Collected data entries
Segment Open

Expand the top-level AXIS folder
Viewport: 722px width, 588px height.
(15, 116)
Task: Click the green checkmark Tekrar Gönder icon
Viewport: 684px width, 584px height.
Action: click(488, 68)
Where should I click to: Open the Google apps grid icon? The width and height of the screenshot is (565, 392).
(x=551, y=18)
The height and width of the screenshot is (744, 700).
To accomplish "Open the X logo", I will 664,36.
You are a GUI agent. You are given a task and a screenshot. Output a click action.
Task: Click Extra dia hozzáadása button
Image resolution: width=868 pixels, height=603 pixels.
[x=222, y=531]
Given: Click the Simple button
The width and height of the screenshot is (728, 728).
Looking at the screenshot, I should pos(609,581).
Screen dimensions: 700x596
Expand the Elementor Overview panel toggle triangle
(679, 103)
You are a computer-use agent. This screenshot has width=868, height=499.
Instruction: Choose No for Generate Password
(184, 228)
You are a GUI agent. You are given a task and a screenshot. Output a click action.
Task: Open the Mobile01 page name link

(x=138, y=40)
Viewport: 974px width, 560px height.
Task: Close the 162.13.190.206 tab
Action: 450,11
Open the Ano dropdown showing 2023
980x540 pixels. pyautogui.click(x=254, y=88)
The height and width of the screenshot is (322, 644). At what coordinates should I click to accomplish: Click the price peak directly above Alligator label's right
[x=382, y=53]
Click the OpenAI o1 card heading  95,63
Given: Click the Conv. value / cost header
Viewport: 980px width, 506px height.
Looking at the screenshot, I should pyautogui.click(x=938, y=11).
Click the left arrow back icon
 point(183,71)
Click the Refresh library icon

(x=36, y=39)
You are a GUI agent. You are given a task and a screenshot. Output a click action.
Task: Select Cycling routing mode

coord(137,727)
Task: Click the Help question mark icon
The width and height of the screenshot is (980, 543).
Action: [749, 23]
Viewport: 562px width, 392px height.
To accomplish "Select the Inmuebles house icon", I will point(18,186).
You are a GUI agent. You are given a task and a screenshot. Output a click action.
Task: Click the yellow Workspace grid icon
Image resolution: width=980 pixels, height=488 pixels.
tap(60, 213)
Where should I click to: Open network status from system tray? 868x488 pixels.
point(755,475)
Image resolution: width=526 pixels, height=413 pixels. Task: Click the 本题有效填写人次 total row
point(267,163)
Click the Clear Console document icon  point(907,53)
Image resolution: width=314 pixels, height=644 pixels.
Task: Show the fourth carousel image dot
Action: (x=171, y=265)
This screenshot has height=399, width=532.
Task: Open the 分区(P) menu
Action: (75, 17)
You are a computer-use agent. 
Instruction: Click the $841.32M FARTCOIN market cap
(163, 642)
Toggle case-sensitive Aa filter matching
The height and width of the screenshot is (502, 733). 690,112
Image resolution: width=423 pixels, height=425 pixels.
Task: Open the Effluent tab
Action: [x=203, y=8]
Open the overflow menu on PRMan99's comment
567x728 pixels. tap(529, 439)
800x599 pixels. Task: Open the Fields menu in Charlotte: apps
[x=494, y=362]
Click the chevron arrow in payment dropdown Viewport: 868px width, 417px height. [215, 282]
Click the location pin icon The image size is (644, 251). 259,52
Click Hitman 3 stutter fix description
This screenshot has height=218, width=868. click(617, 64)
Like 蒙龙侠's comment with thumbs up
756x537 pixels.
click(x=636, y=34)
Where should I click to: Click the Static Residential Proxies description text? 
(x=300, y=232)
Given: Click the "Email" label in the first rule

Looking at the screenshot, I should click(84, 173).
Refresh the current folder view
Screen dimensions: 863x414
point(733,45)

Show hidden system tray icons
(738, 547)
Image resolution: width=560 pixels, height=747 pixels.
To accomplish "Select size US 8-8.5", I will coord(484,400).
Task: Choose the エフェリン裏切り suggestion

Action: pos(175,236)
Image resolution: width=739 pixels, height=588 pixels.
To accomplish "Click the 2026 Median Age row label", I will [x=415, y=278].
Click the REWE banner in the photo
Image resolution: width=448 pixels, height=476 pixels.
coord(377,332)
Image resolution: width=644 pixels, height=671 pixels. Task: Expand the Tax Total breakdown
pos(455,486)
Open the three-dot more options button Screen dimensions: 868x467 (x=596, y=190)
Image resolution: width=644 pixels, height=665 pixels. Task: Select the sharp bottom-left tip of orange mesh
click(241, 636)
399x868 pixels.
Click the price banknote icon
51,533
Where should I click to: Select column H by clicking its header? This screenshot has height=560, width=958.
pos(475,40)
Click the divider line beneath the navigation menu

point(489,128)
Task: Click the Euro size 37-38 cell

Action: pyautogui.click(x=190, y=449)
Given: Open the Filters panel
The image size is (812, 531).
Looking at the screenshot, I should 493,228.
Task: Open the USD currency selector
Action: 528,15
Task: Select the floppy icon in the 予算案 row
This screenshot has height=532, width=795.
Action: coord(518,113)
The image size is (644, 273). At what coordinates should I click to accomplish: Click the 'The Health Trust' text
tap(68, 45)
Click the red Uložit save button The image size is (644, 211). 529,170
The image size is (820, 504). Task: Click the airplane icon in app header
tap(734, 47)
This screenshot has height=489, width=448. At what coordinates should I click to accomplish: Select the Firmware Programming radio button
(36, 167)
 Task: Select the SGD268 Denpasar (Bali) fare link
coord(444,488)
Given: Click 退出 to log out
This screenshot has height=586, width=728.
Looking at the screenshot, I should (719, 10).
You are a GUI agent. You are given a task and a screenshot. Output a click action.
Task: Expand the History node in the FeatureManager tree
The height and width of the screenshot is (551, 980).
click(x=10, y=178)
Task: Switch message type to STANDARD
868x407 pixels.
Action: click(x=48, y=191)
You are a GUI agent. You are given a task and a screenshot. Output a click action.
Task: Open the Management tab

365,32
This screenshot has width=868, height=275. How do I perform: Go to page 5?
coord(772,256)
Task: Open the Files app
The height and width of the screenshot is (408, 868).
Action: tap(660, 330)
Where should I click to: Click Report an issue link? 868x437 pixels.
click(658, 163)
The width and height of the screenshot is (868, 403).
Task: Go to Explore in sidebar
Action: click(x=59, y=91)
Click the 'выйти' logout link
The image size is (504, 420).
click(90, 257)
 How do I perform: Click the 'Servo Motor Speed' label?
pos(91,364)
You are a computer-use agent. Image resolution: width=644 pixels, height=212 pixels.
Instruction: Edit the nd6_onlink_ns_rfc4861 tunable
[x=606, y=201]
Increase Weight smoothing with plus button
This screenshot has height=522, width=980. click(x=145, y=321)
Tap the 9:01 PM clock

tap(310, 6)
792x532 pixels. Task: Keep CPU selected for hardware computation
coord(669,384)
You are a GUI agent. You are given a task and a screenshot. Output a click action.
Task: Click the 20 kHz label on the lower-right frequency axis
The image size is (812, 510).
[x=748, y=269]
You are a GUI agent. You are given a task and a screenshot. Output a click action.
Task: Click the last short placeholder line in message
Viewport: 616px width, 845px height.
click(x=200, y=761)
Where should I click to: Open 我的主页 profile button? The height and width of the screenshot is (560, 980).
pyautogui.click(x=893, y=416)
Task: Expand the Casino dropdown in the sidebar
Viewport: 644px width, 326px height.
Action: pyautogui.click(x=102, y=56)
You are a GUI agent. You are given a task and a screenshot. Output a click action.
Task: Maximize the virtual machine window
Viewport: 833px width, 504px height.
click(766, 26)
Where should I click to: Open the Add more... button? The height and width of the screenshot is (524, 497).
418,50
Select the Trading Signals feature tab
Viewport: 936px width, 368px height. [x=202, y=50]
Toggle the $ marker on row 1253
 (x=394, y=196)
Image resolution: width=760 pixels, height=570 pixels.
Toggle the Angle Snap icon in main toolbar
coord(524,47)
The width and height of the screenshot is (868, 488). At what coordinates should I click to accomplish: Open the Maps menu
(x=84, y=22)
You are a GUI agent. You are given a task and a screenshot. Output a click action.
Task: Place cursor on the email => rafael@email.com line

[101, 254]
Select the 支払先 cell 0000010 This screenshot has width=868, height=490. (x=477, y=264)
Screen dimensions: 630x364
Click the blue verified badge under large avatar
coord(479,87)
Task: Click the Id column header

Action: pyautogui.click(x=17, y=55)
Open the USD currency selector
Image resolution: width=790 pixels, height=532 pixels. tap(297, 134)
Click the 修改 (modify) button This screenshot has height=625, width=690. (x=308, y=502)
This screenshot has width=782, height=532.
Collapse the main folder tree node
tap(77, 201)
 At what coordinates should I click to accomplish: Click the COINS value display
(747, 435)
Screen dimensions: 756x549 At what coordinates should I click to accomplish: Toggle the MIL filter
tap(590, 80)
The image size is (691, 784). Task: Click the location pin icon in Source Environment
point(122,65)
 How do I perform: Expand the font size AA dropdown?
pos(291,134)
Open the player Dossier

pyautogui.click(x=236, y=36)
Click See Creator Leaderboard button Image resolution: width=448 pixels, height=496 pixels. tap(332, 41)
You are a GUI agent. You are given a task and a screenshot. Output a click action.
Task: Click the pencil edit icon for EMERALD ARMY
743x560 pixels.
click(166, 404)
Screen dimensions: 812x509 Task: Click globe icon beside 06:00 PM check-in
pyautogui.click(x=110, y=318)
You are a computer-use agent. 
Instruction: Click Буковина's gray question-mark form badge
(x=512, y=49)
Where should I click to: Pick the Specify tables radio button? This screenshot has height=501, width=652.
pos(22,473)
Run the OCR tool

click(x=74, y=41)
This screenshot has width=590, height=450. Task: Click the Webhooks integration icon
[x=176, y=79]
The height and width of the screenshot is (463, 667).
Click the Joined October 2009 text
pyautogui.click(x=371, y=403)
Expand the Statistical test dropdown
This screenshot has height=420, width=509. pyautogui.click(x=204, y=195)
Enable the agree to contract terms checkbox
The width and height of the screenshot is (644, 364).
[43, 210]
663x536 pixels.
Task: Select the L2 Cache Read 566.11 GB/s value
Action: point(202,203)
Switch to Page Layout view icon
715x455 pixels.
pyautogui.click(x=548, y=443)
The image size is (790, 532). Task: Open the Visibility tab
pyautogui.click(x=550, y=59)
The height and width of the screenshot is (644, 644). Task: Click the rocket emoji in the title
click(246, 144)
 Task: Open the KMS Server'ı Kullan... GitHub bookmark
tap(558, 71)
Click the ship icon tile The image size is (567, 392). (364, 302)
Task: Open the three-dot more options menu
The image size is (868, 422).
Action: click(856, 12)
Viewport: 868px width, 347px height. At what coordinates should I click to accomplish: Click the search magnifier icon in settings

Segment Closed

-- YOUR GOAL --
Only the lines from the one containing "This screenshot has width=782, height=532." to the end of the records should be repeated, exactly as they appear.

-- EXPECTED OUTPUT --
This screenshot has width=782, height=532.
Collapse the main folder tree node
tap(77, 201)
 At what coordinates should I click to accomplish: Click the COINS value display
(747, 435)
Screen dimensions: 756x549 At what coordinates should I click to accomplish: Toggle the MIL filter
tap(590, 80)
The image size is (691, 784). Task: Click the location pin icon in Source Environment
point(122,65)
 How do I perform: Expand the font size AA dropdown?
pos(291,134)
Open the player Dossier

pyautogui.click(x=236, y=36)
Click See Creator Leaderboard button Image resolution: width=448 pixels, height=496 pixels. tap(332, 41)
You are a GUI agent. You are given a task and a screenshot. Output a click action.
Task: Click the pencil edit icon for EMERALD ARMY
743x560 pixels.
click(166, 404)
Screen dimensions: 812x509 Task: Click globe icon beside 06:00 PM check-in
pyautogui.click(x=110, y=318)
You are a computer-use agent. 
Instruction: Click Буковина's gray question-mark form badge
(x=512, y=49)
Where should I click to: Pick the Specify tables radio button? This screenshot has height=501, width=652.
pos(22,473)
Run the OCR tool

click(x=74, y=41)
This screenshot has width=590, height=450. Task: Click the Webhooks integration icon
[x=176, y=79]
The height and width of the screenshot is (463, 667).
Click the Joined October 2009 text
pyautogui.click(x=371, y=403)
Expand the Statistical test dropdown
This screenshot has height=420, width=509. pyautogui.click(x=204, y=195)
Enable the agree to contract terms checkbox
The width and height of the screenshot is (644, 364).
[43, 210]
663x536 pixels.
Task: Select the L2 Cache Read 566.11 GB/s value
Action: point(202,203)
Switch to Page Layout view icon
715x455 pixels.
pyautogui.click(x=548, y=443)
The image size is (790, 532). Task: Open the Visibility tab
pyautogui.click(x=550, y=59)
The height and width of the screenshot is (644, 644). Task: Click the rocket emoji in the title
click(246, 144)
 Task: Open the KMS Server'ı Kullan... GitHub bookmark
tap(558, 71)
Click the ship icon tile The image size is (567, 392). (364, 302)
Task: Open the three-dot more options menu
The image size is (868, 422).
Action: click(856, 12)
Viewport: 868px width, 347px height. At what coordinates should I click to accomplish: Click the search magnifier icon in settings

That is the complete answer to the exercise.